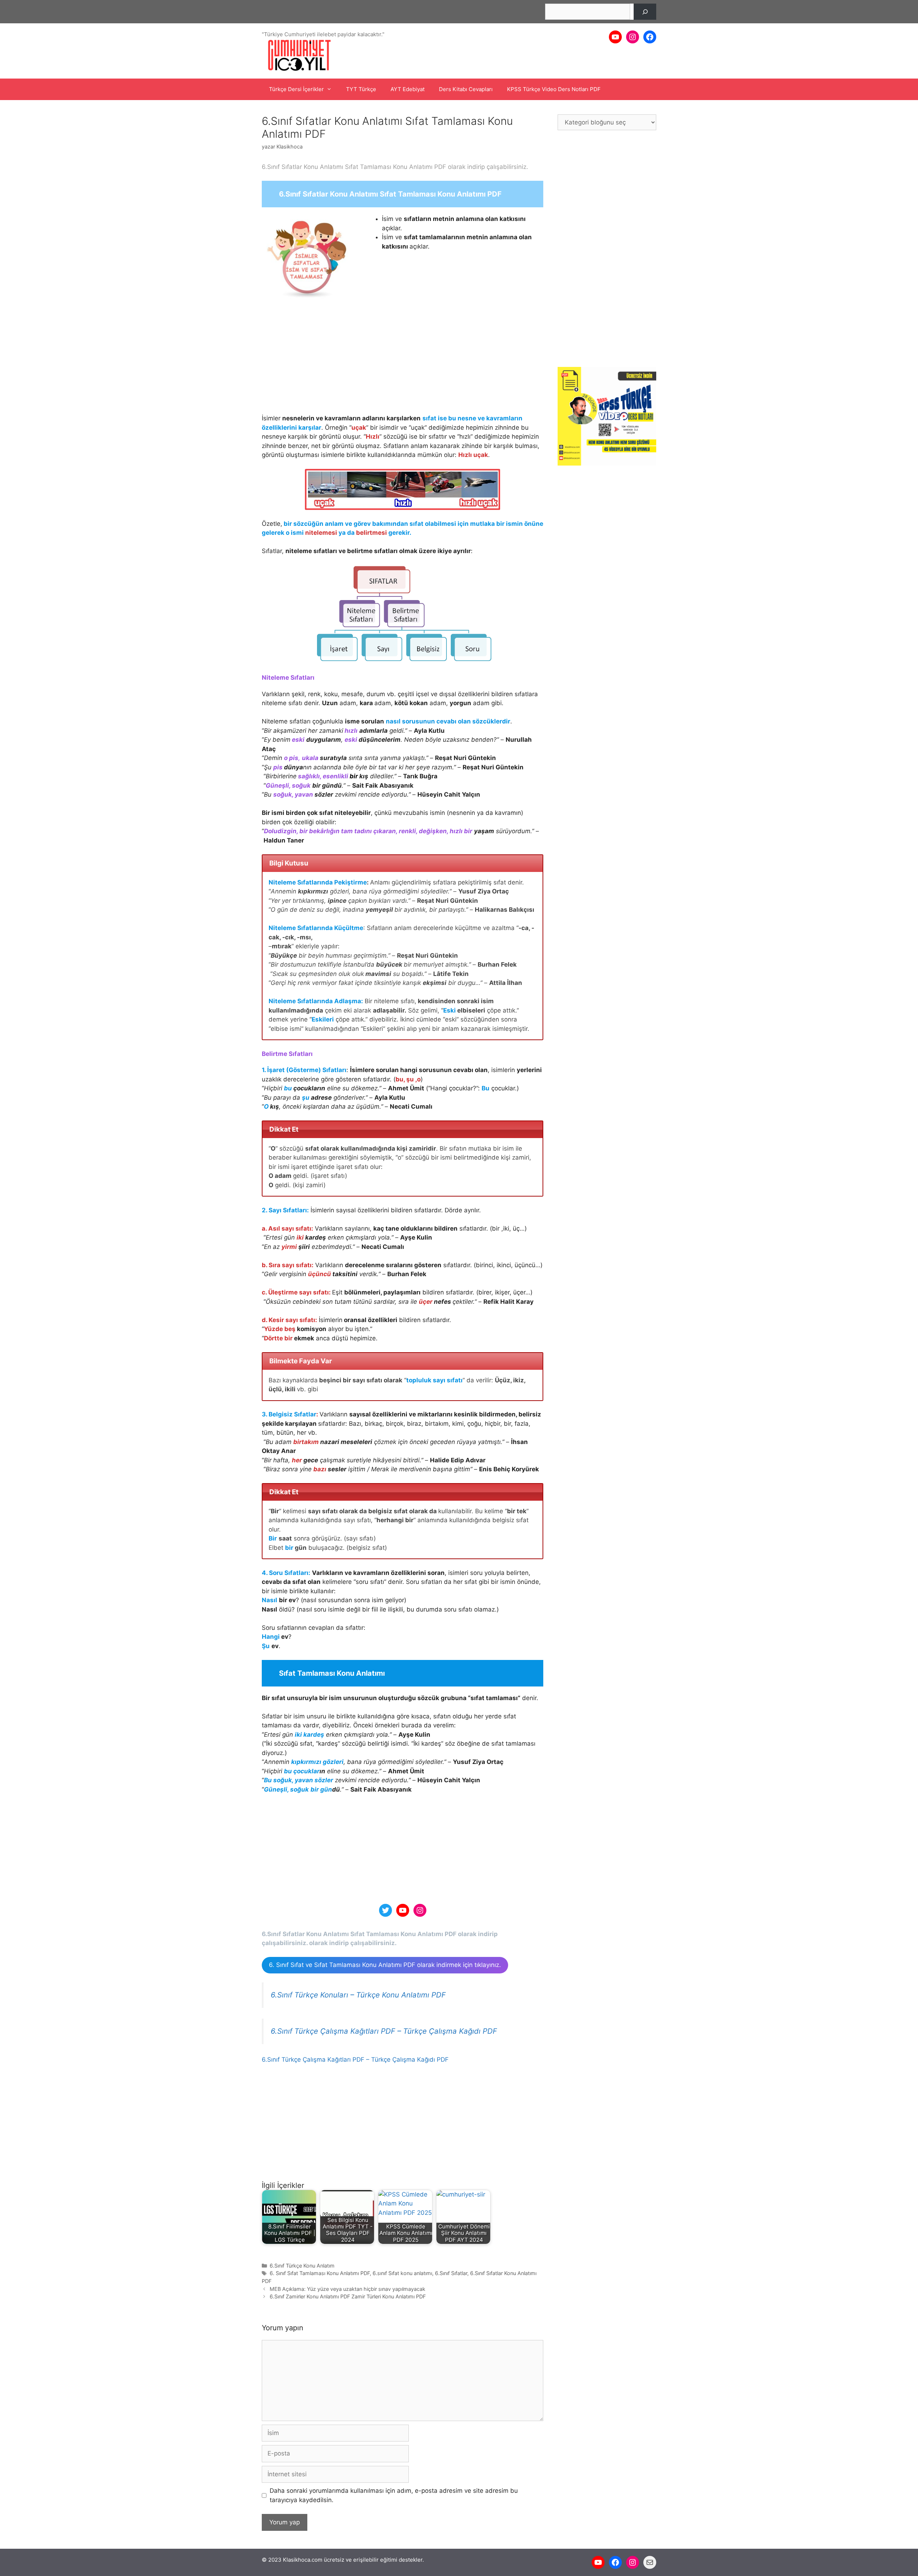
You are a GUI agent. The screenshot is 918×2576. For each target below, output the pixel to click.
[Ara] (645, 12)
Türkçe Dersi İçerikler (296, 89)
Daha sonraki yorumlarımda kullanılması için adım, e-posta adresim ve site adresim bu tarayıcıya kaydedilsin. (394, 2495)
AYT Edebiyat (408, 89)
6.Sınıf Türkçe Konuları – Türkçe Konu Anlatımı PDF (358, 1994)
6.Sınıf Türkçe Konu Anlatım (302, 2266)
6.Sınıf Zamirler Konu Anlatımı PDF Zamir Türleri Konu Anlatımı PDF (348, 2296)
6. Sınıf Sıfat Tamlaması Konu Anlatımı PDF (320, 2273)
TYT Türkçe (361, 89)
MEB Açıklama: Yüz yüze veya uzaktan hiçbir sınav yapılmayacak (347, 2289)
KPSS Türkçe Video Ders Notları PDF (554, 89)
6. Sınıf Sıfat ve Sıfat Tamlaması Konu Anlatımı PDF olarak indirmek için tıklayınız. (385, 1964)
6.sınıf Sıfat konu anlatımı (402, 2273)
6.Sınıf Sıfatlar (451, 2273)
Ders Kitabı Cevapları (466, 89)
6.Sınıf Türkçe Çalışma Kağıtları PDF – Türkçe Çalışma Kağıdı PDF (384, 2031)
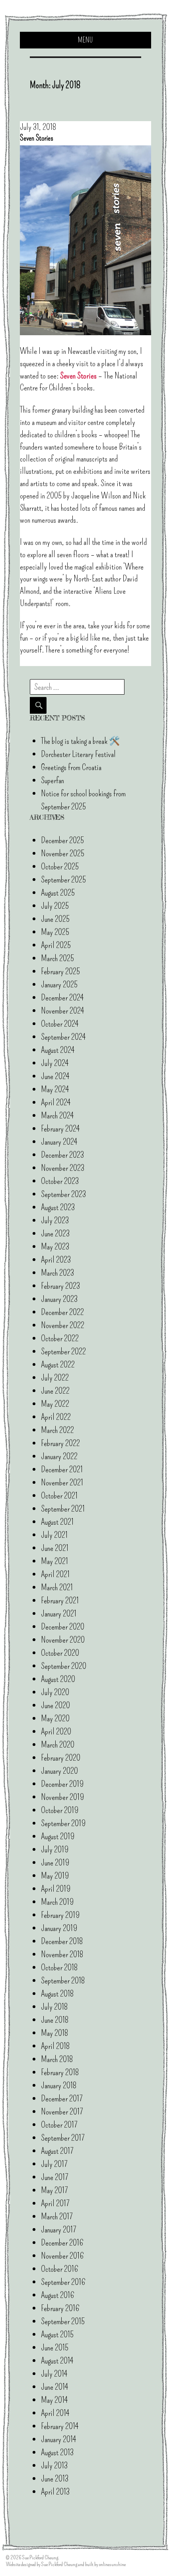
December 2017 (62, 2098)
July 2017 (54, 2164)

########

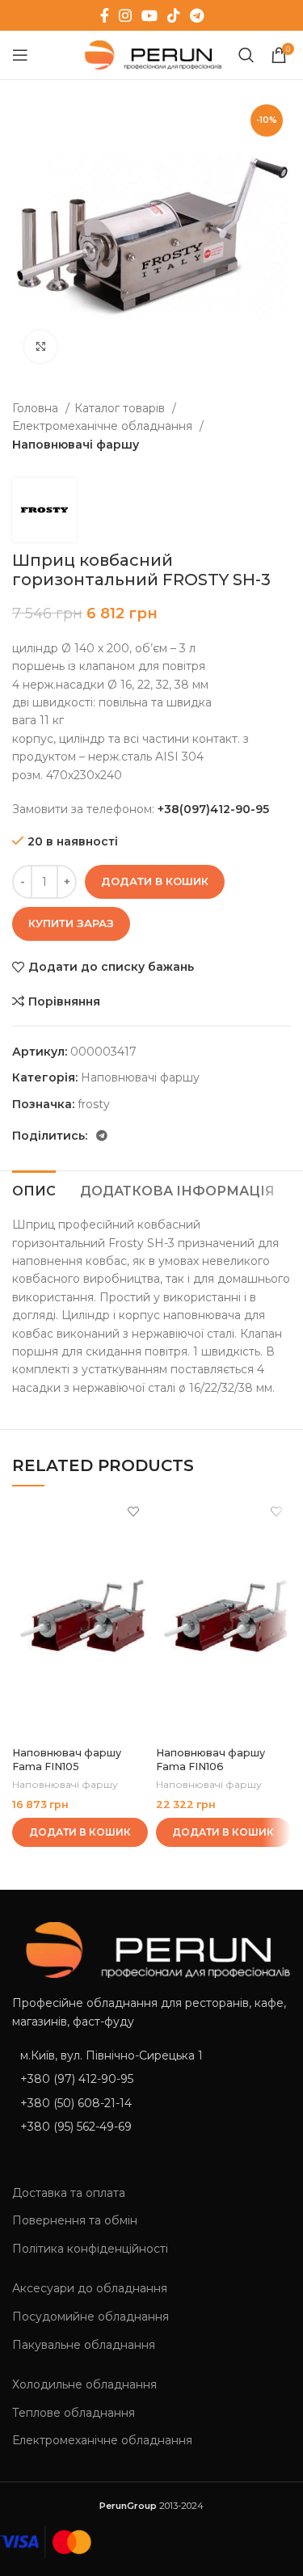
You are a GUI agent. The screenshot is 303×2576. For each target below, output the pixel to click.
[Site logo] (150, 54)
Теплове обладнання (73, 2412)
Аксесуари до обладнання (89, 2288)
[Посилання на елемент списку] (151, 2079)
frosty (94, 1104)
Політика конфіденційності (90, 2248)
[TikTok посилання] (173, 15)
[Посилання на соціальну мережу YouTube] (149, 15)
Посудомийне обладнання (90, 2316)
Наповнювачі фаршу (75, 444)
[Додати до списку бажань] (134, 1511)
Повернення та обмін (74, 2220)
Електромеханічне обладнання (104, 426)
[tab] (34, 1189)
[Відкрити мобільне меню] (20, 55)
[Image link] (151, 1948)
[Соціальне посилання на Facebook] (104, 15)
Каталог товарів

########

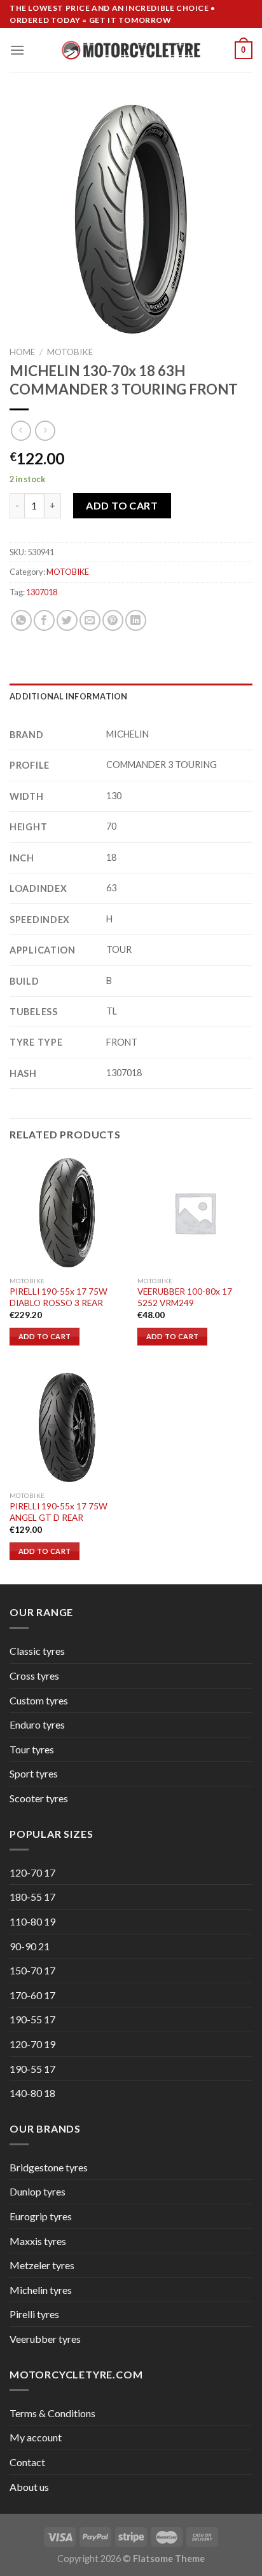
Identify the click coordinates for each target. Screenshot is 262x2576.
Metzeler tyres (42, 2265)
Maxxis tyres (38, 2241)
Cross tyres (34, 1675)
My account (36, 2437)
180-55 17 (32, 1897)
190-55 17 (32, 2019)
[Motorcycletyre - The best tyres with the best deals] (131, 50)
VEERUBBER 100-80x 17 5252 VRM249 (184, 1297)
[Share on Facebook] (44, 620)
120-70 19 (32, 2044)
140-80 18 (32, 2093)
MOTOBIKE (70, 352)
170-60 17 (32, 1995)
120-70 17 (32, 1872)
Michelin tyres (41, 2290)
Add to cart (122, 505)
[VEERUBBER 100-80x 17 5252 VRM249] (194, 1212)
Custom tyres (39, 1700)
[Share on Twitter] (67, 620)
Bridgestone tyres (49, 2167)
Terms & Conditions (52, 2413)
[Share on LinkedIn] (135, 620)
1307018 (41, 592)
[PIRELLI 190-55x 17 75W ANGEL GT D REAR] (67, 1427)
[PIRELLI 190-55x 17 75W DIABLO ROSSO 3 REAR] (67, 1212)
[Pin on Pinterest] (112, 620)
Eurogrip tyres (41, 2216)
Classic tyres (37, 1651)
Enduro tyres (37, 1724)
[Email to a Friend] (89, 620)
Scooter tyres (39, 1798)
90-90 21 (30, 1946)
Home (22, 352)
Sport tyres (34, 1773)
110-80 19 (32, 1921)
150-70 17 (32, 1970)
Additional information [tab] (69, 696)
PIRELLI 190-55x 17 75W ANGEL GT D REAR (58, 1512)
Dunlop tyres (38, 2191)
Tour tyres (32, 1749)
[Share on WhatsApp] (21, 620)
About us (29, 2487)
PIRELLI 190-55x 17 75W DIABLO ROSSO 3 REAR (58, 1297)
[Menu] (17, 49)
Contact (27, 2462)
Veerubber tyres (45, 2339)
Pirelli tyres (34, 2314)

########

— Task description —
Please output exactly the lines between the one holding "170-60 17 (32, 1995)" and the one holding "90-90 21 (30, 1946)" in the records above, inclusive, and nothing more.

— Solution —
170-60 17 (32, 1995)
120-70 17 (32, 1872)
Michelin tyres (41, 2290)
Add to cart (122, 505)
[VEERUBBER 100-80x 17 5252 VRM249] (194, 1212)
Custom tyres (39, 1700)
[Share on Twitter] (67, 620)
Bridgestone tyres (49, 2167)
Terms & Conditions (52, 2413)
[Share on LinkedIn] (135, 620)
1307018 (41, 592)
[PIRELLI 190-55x 17 75W ANGEL GT D REAR] (67, 1427)
[PIRELLI 190-55x 17 75W DIABLO ROSSO 3 REAR] (67, 1212)
[Pin on Pinterest] (112, 620)
Eurogrip tyres (41, 2216)
Classic tyres (37, 1651)
Enduro tyres (37, 1724)
[Email to a Friend] (89, 620)
Scooter tyres (39, 1798)
90-90 21 (30, 1946)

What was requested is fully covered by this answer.